The aluminum extrusion-based integral heatsink is manufactured by extruding an aluminum extrusion to the shape of the heatsink itself and cutting it to a specified length, thus featuring the lowest manufacturing cost. Due to the geometrical constraints of the extrusion dies, however, the heatsink has a fin configuration limitation of 0.5 mm in fin thickness and 2.3 mm in fin pitch. To increase the heat transfer area, we have no choice but to manufacture the base plate and the fin separately, then bonding them by some means.
The bonding methods come in two ways, namely brazing including soldering and mechanical bonding like crimping or swaging. The Crimped Fin heatsink is manufactured by a mechanical method such that the base plate is grooved, fins are inserted into the grooves and are fixed by mechanically deforming both sides of the grooves. The fins are fixed with force and metal deformation with a pressing machine.

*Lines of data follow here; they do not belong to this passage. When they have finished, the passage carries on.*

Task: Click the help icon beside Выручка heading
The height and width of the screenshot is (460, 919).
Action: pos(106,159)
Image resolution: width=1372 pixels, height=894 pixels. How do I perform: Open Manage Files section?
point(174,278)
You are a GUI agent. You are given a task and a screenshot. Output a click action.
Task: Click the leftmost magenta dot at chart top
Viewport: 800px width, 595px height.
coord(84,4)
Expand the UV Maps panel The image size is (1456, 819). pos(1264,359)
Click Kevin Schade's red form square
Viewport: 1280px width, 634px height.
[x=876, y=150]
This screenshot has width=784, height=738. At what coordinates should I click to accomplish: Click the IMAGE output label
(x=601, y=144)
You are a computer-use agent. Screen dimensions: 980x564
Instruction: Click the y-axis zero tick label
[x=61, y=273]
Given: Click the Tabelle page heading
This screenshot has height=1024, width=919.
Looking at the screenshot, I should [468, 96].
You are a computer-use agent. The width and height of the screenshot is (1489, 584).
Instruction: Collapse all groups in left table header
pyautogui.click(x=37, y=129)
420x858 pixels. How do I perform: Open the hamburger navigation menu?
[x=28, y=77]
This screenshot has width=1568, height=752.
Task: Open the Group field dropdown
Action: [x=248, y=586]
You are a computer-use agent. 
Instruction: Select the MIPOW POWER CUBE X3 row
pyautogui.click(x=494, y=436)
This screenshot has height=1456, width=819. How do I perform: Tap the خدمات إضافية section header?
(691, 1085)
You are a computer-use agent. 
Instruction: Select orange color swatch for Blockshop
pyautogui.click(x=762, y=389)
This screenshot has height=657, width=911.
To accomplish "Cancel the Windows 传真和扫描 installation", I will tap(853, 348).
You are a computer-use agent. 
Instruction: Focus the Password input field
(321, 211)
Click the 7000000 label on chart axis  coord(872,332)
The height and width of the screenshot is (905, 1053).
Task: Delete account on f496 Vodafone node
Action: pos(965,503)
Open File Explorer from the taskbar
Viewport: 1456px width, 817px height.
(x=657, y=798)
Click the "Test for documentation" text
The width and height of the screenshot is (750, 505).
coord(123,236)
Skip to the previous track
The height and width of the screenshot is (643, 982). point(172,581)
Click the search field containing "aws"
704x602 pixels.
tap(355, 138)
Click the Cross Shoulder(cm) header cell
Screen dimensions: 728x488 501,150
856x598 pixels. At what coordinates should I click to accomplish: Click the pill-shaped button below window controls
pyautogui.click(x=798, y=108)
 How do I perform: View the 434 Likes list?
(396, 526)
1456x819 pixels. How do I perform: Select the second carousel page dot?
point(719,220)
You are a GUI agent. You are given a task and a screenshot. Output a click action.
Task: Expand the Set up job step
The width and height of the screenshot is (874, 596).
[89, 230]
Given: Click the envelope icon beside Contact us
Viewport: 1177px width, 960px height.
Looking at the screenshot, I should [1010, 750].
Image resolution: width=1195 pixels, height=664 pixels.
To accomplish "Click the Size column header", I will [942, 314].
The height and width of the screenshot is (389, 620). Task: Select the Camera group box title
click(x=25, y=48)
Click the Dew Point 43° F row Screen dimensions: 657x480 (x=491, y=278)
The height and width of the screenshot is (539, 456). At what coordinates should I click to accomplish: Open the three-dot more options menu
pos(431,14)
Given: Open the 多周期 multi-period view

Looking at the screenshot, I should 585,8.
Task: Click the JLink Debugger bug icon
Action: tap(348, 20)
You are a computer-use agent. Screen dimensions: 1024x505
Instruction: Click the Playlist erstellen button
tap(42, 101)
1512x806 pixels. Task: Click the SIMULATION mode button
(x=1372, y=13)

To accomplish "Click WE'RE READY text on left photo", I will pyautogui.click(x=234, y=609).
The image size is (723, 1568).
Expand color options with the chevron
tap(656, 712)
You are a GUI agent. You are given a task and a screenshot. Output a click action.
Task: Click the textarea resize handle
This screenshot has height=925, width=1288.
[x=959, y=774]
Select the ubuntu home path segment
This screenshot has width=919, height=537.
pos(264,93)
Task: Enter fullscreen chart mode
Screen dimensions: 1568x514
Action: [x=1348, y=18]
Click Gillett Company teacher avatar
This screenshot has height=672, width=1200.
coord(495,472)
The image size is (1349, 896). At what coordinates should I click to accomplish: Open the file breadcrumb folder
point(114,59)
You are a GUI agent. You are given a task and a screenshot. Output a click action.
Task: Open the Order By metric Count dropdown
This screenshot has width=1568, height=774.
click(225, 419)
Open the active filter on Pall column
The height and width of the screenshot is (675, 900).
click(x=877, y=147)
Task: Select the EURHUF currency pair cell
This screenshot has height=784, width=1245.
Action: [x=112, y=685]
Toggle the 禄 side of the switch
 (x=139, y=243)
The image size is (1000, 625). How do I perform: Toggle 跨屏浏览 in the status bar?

Pressed Fin assemblies or crimped fins assembly are ideal for applications involving high thermal and mechanical clamping loads. This product series is manufactured by pressing thick serrated fins into the base, where the fins are securely fixed to the base by a cold weld joint that takes place during the insertion process due to the unique design of the fin base and baseplate slot which alleviates the need for any bond agent. This type of heatsink is targeted for applications with high air velocities with the capability to overcome high pressure drops due to the high fin density and serrated surface area of the fin configuration.